In Eudossia, that extends up and low, with meandering alleys, steps, narrow
lanes, hovels, a carpet is kept in which you can contemplate the real shape
of the city. At first nothing seems to resemble less Eudossia than the
design of the carpet, ordered in symmetrical figures that repeat their
patterns along straight and circular lines, woven of needleful of dazzling
colors, which alternating wefts you can follow all along the warp. But if
you stop to observe it with attention, you perceive that to every place of
the carpet corresponds a place of the city and that all the things contained
in the city are comprised in the design, arranged according to their true
relationships, which escape to your eye distracted from the coming and going
from the swarming from the awful crush. All the confusion in Eudossia, the
bray of the mules, the spots of lamp-black, the smell of fish, is what
appear in the partial perspective that you pick; but the carpet proves that
there is a point from which the city shows its true proportions, the
geometric outline implicit in its every minimal detail.
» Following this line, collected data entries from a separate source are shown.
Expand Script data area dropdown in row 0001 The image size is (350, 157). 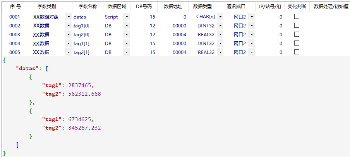coord(126,17)
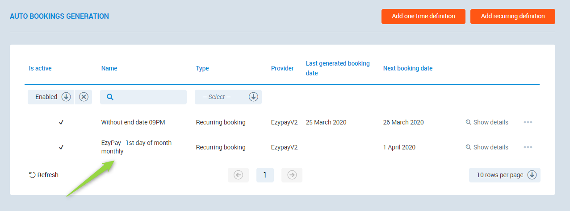Click Add one time definition button
570x211 pixels.
423,16
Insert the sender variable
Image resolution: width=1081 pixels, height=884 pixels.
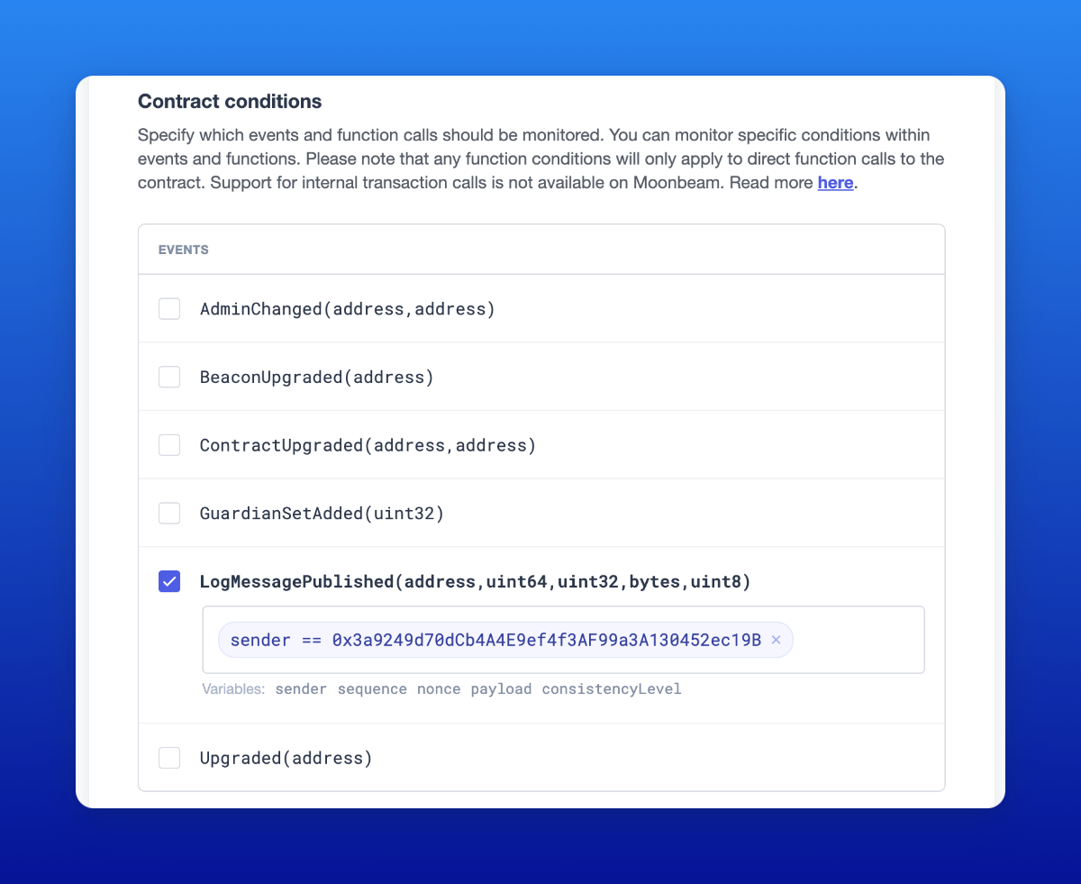point(301,689)
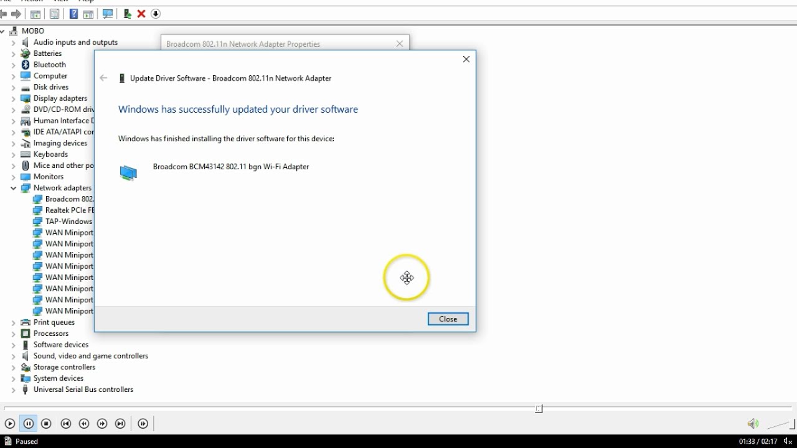Stop the video playback

click(x=46, y=424)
Getting lost in Eudossia is easy: but when you concentrates staring the
carpet you recognize the road that you were looking for in a crimson or
indigo or amaranth thread that through a long round lets you enter in a
purple fence that is your true point of arrival. Every inhabitant of
Eudossia confronts to the immovable order of the carpet his own image of the
city, an anguish, and everyone can find hidden between the arabesques an
answer, the story of his life, the twists of his destiny.
An oracle was consultated about the mysterious relationship between two such
different objects as the carpet and the city. One of the two objects, - it
was the response, - has the shape that the gods gave to the starry sky and
to the orbits around which the worlds spin; the other one is an approximate
glare, like every human work.
The augurs since so long were sure that the harmonic design of the carpet
was of divine nature; in this sense the oracle was interpreted, without
giving place to controversies. But in the same way you can draw the opposite
conclusion: that the real map of the universe is the city of Eudossia as it
is, a spot that spreads without shape, with zigzag roads, houses collapsing
above one another in the dust, fires, cries in the dark.